Ещё в обед Юля утянула своего рыцаря по магазинам, чтобы найти замену его обветшалому наряду. Ей почему-то казалось, что дефицит товаров народного потребления не должен распространяться на крупных людей. Она собственными глазами неоднократно замечала в обувном отделе страшные ботинки сорок восьмого размера, всегда при этом мысленно содрогаясь: неужели есть такие огромные типы. Вот, оказалось, что есть.
Однако ни в обувном, ни в отделе одежды они ничего не нашли. На вопрос, бывают ли у них товары для гигантов, продавщица собралась ответить короткое и лживое «нет», но Атилла ей дружелюбно подмигнул, и она сжалилась над милой парочкой.
- Ещё только вчера были, - призналась она. - Но в последние дни все словно с ума посходили. Подметают прилавки — мы выкладывать не успеваем.
- Что берут? - уточнил Атилла.
- Да всё подряд. Даже отечественное бельё расхватали.
- Мужское или женское?
- Я же говорю: всё. Даже бракованное.
- План перевыполнили?
- Да толку-то! В следующем месяце чем торговать будем?

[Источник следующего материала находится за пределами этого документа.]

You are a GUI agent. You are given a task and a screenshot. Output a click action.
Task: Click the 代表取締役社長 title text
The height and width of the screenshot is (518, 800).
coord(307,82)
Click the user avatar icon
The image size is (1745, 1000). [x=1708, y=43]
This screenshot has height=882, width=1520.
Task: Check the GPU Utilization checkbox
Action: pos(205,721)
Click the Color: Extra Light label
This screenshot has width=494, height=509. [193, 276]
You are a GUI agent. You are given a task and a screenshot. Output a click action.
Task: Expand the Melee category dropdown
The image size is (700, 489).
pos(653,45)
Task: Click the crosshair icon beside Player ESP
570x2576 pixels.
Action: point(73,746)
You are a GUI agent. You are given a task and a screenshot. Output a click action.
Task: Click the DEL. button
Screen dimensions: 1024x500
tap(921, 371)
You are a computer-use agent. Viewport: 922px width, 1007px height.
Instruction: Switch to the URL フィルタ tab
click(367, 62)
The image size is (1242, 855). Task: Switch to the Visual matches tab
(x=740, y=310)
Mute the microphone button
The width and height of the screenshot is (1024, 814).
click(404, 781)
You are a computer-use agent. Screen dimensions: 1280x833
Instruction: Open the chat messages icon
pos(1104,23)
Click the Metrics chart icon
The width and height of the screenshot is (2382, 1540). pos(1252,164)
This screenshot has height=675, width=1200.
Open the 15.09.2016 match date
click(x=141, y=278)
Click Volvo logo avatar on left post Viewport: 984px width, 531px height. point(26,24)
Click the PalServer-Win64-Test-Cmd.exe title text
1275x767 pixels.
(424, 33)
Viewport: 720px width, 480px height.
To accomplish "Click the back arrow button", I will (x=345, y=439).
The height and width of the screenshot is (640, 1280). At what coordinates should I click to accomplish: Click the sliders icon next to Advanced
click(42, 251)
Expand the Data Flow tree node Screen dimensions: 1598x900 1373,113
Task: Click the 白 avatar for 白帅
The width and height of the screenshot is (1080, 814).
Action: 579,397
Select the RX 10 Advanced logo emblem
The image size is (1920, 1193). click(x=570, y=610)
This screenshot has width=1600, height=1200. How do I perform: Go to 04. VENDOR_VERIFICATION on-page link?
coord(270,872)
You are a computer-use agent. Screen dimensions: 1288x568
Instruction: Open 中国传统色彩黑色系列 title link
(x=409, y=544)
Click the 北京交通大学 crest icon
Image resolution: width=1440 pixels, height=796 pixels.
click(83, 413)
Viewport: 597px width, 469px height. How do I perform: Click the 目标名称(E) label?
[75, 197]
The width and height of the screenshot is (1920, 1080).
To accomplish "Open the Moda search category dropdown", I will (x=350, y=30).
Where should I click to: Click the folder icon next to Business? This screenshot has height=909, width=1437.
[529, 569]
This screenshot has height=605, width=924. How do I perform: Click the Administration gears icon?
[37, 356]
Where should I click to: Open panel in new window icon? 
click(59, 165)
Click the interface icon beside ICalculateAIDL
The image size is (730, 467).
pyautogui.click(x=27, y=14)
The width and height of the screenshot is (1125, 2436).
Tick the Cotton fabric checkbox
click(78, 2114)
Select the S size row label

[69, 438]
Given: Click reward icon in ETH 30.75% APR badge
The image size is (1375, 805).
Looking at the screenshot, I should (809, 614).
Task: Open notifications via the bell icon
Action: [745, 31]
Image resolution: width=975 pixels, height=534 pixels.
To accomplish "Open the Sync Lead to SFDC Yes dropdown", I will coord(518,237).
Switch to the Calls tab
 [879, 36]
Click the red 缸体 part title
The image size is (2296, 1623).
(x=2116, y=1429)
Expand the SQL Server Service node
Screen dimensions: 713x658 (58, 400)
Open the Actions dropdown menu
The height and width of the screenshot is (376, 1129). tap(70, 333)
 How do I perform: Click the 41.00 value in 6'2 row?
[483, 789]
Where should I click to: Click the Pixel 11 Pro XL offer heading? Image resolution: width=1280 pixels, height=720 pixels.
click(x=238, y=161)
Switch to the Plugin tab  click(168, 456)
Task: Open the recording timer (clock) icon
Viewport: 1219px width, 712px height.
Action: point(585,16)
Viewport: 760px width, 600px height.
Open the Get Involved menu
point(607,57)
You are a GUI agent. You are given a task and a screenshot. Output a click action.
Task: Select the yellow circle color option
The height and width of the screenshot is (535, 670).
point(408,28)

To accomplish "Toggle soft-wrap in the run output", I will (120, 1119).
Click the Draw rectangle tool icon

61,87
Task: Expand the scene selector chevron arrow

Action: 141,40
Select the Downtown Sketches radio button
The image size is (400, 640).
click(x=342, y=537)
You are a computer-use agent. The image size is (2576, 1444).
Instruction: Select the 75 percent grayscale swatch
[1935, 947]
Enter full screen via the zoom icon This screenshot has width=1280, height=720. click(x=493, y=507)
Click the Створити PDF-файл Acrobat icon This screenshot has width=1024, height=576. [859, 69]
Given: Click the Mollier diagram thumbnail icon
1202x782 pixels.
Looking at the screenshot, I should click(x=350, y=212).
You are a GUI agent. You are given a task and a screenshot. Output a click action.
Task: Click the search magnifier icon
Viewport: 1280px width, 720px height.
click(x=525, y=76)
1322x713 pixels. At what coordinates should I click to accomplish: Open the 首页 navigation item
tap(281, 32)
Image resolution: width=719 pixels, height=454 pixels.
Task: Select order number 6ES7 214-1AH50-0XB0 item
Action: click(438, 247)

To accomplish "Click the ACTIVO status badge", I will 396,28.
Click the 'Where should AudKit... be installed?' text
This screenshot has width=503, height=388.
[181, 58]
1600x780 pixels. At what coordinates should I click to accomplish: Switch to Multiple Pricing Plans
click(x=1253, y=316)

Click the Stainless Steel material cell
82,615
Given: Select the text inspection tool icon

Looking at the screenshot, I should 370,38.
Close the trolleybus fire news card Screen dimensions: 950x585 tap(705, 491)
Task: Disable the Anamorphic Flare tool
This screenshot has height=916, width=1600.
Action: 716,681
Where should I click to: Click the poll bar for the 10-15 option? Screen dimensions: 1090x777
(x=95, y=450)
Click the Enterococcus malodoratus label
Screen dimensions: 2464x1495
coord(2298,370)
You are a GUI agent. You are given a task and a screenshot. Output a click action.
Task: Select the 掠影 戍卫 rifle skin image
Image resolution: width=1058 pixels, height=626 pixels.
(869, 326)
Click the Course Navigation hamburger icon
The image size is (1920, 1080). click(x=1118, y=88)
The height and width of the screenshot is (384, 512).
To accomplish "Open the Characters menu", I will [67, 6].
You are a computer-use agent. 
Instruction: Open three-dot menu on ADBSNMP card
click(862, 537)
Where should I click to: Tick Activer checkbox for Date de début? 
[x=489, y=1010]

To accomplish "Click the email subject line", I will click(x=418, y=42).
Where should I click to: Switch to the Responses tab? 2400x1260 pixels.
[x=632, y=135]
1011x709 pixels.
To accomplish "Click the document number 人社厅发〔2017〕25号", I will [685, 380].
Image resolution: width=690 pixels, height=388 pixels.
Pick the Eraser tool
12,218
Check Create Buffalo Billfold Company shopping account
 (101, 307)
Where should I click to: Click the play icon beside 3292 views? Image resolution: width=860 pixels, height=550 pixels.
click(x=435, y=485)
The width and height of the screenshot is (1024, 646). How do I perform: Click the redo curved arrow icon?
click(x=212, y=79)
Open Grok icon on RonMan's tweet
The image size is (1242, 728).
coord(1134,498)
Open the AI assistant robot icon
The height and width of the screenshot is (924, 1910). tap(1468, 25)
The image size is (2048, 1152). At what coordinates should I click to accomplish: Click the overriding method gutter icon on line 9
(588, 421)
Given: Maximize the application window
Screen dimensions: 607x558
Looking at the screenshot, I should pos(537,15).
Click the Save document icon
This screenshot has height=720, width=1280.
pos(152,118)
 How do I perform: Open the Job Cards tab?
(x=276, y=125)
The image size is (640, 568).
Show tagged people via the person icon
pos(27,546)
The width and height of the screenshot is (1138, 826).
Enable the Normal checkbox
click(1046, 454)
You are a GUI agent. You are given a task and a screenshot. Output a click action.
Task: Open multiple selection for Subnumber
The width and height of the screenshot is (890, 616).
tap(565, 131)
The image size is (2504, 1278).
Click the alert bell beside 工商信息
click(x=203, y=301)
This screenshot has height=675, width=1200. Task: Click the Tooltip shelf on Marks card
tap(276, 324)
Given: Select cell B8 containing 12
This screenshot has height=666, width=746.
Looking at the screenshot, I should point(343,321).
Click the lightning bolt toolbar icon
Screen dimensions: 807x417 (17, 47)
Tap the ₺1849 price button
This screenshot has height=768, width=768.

- Подвезут, - обнадежил её Атилла, чем окончательно растрогал.
- Вы в ателье сходите, - посоветовала она. - У них любые размеры найдутся.
- Так и сделаем.
Юля расстроилась безмерно, но тут как раз обрушился снег. Он будто бы материализовался из новогодней сказки, и, не в силах устоять перед его прелестью, они решили прогуляться по набережной.
Атилла без остановки сыпал историями из своей примечательной жизни, а Юля отвечала ему счастливым смехом, в котором легко угадывалось кроткое благоговение перед рассказчиком. Попадавшиеся навстречу пешеходы были малочисленны, и никто из них не мешал им советами или курением, не подбегал с дурацкими просьбами спичек, соли или лаврового листа, не спрашивал, где найти сбежавшего с пьянки товарища.
На ступеньках, ведущих к замерзшей реке, они остановились, и Атилла, крепко прижав Юлю к себе, продекламировал:
На трюмо стояли розы
и шампанского бокал.
Я, твои целуя слёзы,
оправдания искал
тем словам, что в ночь влетели
и, коснувшись, обожгли
и, казалось, облетели
в полсекунды полземли.
От начала мирозданья
почему по жизни так,
что от смутного желанья
до судьбы — всего лишь шаг?
И в глазах твоих прекрасных
прочиталось: не робей,
я немножко не согласна,
но тебе, мой друг, видней.
- Чьи это стихи? - ошарашенно спросила Юля.
- Мои, - скромно ответил Атилла.
- То есть ты сам их сочинил?
- Вроде того. Во всяком случае, не помню, чтобы у кого-то их покупал.
- Я тебя всю жизнь искала, - заплакала Юля и вцепилась ногтями в тельняшку Деда Магдея, выглядывавшую из-под телогрейки.
- Ну-ну, успокойся. - Атилла по-отечески погладил её по волосам. - Я же вот он. Стою перед тобой. Никуда не собираюсь.
- У меня предчувствие нехорошее.
Атилла досадливо крякнул и буквально почесал рукой в затылке, как это делают самодеятельные актеры, у которых нет шансов, чтобы стать профессионалами.
- Моя вина. Признаюсь. На даму наваливается хандра, а я стою тут, как полено. Нет. Как бревно. - Он попытался вспомнить ещё какой-нибудь древесный материал, но память отказала ему на сей раз. - Дорогая моя, нам нужно развеяться. Не посетить ли нам с тобой какое-нибудь культурное заведение?